── Recorded data
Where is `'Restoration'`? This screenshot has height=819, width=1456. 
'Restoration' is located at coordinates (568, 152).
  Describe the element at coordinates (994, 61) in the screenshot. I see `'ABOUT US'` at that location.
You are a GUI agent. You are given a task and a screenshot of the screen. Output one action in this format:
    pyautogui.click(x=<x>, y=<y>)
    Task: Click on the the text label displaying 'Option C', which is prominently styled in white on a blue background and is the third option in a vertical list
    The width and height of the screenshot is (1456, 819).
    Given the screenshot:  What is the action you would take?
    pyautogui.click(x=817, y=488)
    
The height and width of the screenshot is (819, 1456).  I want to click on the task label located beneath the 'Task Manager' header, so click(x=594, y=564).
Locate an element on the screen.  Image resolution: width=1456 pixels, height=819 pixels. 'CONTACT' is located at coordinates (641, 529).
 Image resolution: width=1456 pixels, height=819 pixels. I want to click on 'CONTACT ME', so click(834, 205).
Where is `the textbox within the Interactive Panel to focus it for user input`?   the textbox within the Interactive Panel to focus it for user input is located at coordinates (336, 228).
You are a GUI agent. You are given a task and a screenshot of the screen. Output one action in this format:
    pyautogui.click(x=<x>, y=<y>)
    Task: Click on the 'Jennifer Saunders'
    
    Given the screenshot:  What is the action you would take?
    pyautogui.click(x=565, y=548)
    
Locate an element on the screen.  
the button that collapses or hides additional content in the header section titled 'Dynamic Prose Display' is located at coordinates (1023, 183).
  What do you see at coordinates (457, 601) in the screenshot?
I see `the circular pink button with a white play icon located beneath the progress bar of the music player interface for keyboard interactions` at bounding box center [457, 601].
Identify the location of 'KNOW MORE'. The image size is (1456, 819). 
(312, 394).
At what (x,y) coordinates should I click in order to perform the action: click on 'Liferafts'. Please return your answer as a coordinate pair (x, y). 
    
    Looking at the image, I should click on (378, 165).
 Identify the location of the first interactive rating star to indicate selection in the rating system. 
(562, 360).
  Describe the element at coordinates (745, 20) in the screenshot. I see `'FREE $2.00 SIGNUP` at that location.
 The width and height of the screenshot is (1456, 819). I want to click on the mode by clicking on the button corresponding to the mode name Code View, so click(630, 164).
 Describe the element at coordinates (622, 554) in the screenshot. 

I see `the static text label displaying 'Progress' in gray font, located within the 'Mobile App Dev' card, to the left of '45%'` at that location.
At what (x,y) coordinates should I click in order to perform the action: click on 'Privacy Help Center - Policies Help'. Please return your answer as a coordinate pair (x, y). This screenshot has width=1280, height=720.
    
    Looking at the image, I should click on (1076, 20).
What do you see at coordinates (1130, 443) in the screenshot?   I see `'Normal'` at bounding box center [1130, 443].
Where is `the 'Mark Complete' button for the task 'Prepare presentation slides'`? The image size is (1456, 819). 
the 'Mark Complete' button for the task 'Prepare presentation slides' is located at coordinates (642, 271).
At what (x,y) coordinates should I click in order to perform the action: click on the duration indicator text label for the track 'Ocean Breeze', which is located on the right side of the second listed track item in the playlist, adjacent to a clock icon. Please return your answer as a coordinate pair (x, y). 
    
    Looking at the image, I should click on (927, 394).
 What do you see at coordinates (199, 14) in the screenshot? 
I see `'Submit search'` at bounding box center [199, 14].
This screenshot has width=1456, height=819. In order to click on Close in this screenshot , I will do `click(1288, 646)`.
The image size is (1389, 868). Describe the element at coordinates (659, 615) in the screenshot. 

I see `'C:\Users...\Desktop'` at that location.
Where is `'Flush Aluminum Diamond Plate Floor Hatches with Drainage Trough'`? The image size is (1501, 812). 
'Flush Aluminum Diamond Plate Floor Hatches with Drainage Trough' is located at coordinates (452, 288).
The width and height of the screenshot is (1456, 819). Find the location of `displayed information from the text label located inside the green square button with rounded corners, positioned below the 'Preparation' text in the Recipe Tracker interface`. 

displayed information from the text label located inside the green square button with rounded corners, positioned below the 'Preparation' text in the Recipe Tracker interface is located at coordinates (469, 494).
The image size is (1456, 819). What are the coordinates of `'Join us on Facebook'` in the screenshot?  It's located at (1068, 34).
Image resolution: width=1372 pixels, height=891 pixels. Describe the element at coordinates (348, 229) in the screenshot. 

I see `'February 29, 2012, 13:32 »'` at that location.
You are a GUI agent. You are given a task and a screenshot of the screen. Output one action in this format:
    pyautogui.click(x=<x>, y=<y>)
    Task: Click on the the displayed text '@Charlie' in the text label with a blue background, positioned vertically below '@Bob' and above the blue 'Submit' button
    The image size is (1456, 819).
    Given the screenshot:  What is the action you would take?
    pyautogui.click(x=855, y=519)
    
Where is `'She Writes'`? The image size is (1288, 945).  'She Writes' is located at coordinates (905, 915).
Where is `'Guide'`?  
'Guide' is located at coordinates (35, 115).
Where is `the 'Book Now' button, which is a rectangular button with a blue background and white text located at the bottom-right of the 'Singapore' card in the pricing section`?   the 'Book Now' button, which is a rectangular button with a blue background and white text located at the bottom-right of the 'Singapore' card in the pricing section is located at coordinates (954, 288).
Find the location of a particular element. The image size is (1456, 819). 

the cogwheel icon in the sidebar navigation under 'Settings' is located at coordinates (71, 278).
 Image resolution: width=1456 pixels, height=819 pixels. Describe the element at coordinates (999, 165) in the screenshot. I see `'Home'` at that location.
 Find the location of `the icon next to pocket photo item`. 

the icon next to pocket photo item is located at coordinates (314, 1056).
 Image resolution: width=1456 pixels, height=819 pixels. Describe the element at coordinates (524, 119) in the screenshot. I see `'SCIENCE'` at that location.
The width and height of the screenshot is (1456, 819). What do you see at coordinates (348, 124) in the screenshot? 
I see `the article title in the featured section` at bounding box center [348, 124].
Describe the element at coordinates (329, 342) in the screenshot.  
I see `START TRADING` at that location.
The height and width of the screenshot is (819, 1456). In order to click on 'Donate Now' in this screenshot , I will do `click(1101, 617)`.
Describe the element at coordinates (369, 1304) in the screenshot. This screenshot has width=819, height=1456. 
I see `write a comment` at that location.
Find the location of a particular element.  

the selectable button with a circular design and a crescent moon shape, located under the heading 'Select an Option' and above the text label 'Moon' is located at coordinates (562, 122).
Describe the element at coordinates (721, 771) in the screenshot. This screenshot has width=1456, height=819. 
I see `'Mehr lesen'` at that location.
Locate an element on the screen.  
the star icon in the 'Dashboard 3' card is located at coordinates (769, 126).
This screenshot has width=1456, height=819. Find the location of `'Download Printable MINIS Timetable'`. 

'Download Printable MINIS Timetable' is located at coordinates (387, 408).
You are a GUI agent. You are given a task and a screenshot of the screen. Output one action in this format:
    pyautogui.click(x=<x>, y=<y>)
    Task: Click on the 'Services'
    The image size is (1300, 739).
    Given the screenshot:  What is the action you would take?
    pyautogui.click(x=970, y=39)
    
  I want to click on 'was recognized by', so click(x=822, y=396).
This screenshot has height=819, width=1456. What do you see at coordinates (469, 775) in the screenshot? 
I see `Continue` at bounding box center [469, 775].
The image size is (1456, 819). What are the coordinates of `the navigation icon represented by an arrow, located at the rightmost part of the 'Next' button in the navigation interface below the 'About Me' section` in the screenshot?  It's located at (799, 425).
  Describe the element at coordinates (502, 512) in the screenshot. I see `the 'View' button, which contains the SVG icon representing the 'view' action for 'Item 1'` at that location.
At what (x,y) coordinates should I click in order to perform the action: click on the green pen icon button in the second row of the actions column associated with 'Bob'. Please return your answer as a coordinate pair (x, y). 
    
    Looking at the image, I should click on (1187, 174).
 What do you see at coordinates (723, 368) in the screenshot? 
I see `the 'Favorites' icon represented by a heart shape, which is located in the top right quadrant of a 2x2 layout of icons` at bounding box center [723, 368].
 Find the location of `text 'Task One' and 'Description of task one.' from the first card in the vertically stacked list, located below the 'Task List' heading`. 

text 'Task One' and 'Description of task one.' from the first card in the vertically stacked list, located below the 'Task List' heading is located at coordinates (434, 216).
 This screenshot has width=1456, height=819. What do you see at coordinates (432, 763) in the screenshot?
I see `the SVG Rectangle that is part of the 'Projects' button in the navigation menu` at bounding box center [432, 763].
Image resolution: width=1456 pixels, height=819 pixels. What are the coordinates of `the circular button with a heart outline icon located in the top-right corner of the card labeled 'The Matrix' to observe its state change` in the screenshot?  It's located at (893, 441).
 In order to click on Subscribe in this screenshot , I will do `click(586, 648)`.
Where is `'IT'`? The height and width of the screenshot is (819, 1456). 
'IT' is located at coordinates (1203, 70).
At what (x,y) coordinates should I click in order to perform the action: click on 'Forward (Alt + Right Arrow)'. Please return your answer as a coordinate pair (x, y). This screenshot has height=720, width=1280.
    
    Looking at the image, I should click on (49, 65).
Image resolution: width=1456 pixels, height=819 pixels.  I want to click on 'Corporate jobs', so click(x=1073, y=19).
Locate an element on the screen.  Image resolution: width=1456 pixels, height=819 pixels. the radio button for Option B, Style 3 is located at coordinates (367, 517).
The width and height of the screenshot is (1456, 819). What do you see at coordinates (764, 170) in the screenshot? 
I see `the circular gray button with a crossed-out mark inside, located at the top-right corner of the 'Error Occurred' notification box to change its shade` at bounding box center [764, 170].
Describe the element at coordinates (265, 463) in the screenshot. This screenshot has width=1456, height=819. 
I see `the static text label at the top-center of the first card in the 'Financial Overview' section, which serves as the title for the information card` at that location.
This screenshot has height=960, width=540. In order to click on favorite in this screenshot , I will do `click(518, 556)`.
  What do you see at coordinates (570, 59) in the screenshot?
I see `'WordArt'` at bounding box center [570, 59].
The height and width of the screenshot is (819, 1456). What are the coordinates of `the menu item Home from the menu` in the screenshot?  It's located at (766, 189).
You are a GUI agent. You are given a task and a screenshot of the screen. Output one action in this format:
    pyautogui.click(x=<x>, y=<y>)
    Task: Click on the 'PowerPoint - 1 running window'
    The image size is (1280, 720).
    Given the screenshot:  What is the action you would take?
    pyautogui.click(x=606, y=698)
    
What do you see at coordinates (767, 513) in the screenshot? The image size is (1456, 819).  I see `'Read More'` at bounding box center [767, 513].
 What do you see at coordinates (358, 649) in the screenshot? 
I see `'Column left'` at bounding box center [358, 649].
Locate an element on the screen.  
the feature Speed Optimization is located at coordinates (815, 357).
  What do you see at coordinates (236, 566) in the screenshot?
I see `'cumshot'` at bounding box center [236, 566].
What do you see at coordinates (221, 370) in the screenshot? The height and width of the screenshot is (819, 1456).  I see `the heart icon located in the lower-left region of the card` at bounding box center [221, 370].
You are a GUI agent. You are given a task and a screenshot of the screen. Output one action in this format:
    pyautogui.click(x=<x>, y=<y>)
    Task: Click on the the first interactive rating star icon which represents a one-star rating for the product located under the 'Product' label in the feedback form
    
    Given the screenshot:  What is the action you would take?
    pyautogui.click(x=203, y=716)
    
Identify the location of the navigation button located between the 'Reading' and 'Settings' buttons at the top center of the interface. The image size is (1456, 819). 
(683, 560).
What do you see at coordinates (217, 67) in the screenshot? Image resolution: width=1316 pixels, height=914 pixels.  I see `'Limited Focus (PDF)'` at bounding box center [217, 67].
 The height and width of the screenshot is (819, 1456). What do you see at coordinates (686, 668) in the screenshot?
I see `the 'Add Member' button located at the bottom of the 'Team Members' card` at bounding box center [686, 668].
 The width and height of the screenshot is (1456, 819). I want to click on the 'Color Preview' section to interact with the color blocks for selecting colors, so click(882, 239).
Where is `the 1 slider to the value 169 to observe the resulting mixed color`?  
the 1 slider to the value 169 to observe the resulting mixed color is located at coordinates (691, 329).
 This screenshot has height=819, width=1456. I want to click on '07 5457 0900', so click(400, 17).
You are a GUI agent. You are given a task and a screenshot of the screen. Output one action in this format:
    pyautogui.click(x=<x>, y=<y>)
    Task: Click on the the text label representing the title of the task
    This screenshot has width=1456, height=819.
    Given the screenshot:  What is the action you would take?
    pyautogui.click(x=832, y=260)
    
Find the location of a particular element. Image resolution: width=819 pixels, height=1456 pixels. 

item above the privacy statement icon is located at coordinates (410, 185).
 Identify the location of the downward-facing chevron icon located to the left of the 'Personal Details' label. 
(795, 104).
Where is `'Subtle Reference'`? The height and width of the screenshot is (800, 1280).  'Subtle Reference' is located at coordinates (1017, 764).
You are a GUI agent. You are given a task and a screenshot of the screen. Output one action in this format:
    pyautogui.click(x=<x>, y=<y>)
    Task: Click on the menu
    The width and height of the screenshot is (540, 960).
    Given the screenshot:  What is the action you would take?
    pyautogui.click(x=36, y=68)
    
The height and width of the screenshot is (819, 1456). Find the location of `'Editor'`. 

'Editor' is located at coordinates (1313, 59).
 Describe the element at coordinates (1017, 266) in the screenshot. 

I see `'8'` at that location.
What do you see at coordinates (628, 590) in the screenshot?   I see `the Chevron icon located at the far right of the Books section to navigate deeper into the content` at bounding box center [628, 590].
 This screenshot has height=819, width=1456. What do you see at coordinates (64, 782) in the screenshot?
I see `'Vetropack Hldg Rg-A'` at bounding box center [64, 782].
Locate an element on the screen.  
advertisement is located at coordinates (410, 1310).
────
Do this ▸ Copy out, word for word, the lines from the one containing "What do you see at coordinates (628, 590)" through the last line above.

Problem solution ▸
What do you see at coordinates (628, 590) in the screenshot?   I see `the Chevron icon located at the far right of the Books section to navigate deeper into the content` at bounding box center [628, 590].
 This screenshot has height=819, width=1456. What do you see at coordinates (64, 782) in the screenshot?
I see `'Vetropack Hldg Rg-A'` at bounding box center [64, 782].
Locate an element on the screen.  
advertisement is located at coordinates (410, 1310).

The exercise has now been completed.